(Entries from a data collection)
================

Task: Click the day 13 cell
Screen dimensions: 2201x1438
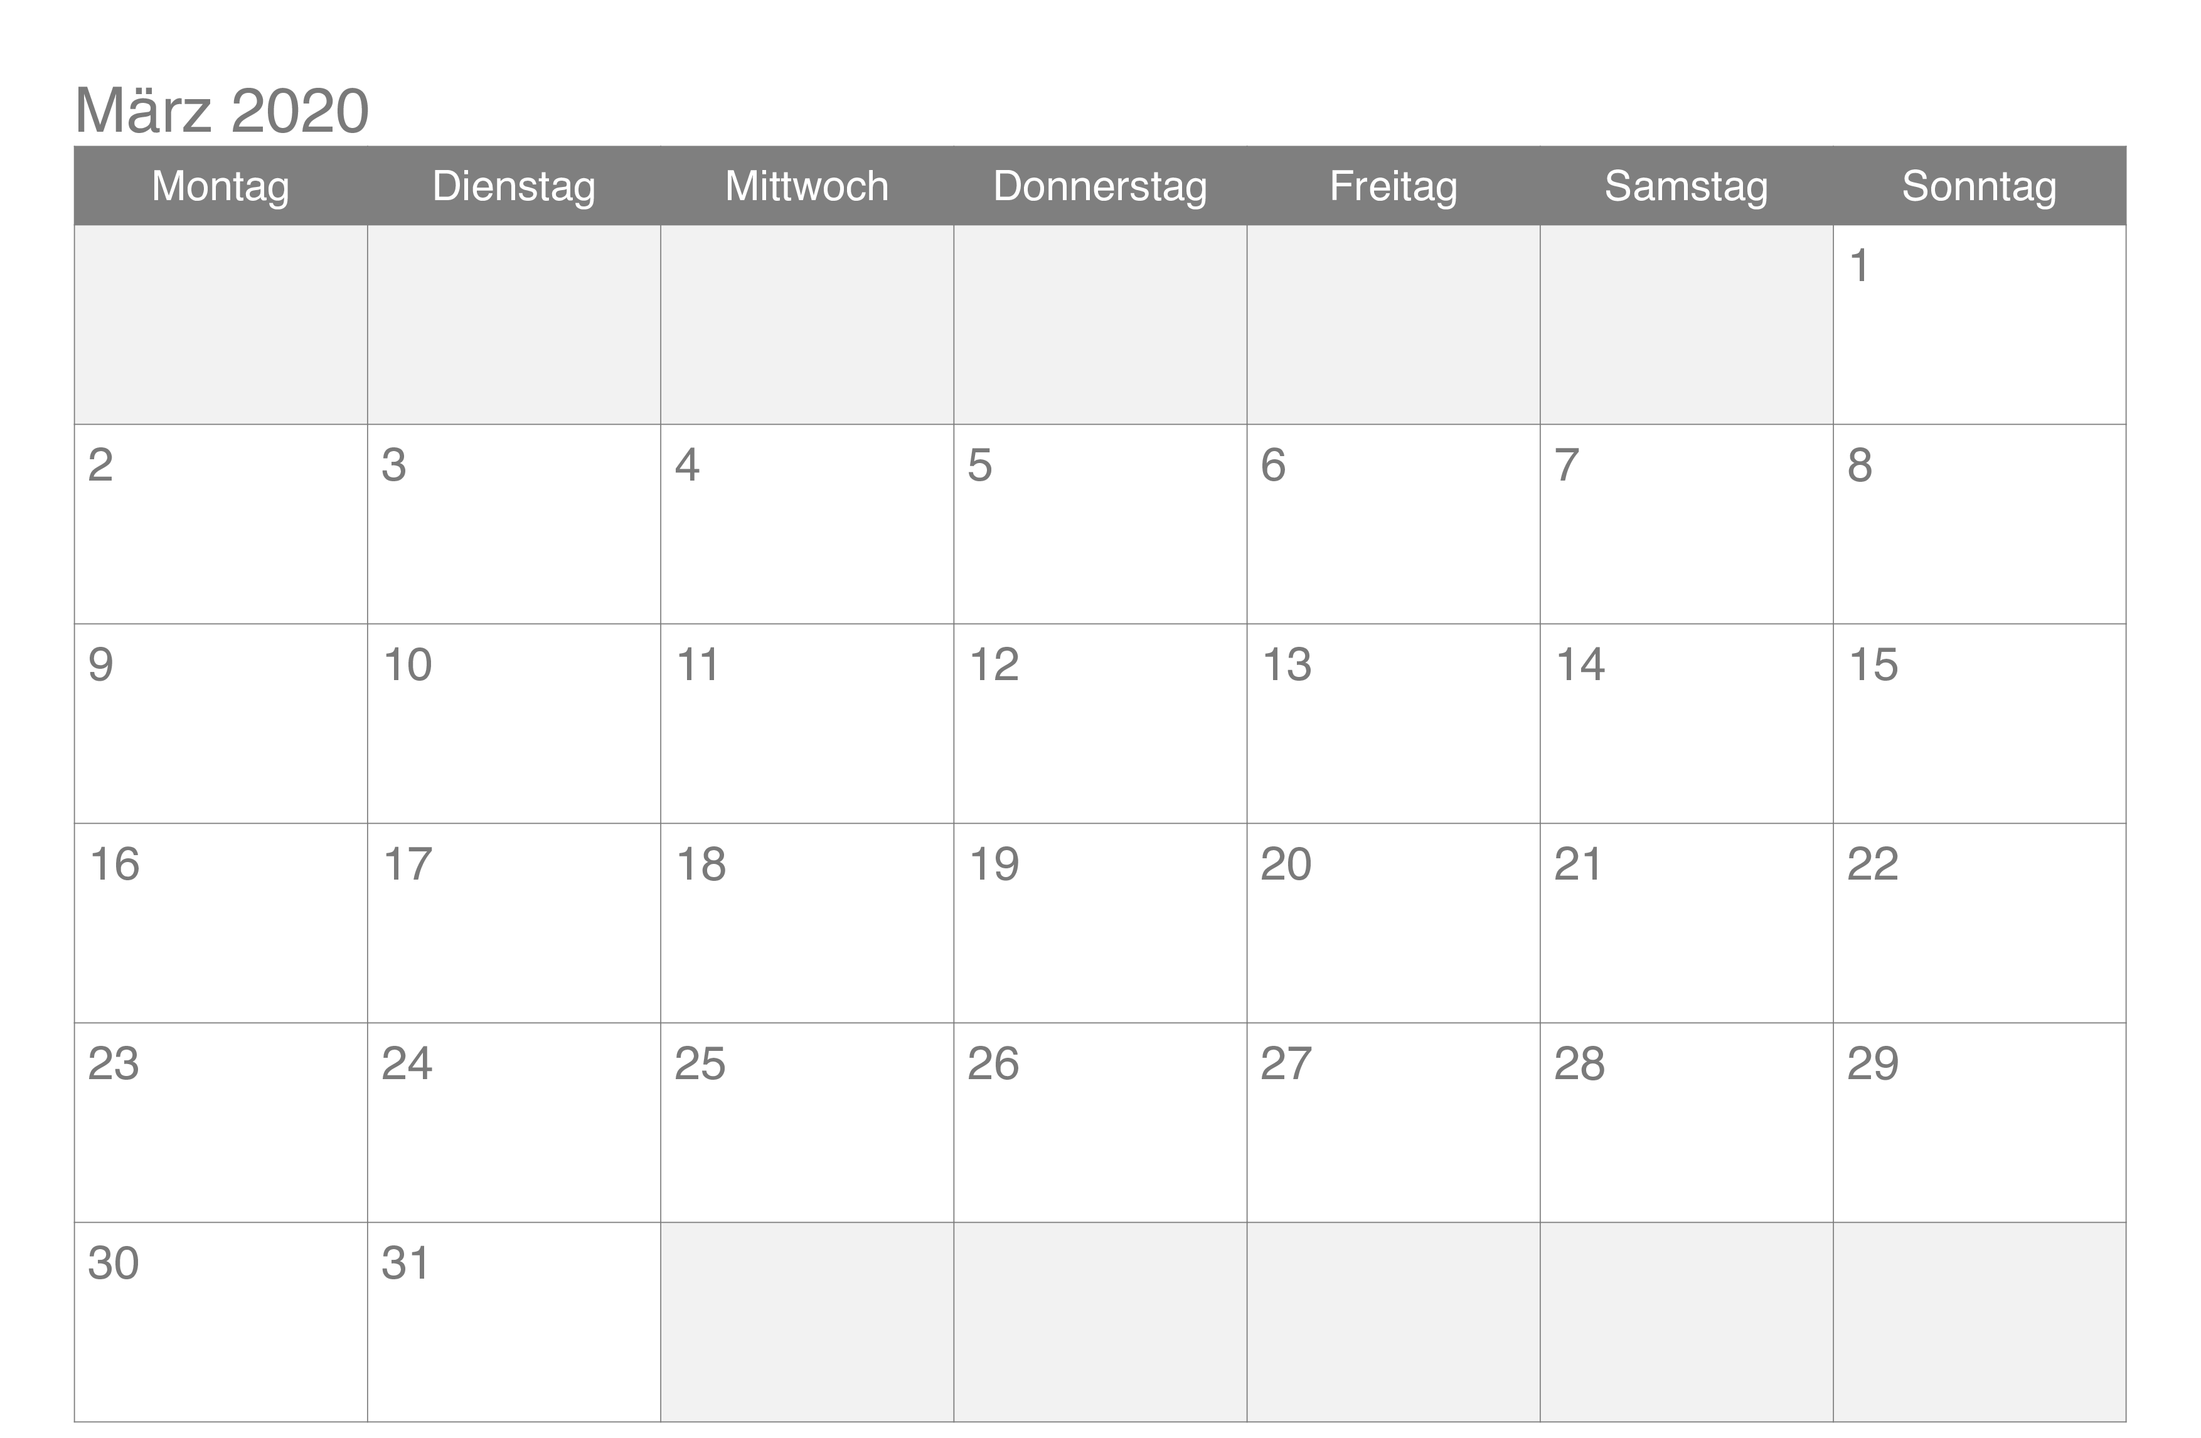Action: point(1393,723)
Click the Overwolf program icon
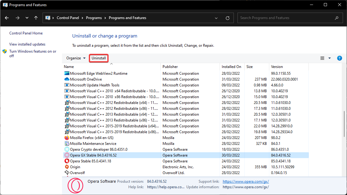 pos(66,173)
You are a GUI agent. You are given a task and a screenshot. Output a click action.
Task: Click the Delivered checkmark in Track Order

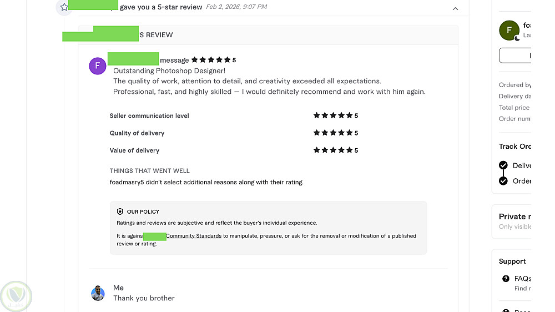pyautogui.click(x=503, y=165)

================

## Objective
Rename "Track Order" to "Order Tracking" and write out all the entries again, leaving the pictures out.

## Exercise answer
Task: Click the day 13 cell
Screen dimensions: 2201x1438
Action: point(1393,723)
Click the Overwolf program icon
 pos(66,173)
You are a GUI agent. You are given a task and a screenshot. Output a click action.
Task: Click the Delivered checkmark in Order Tracking

pyautogui.click(x=503, y=165)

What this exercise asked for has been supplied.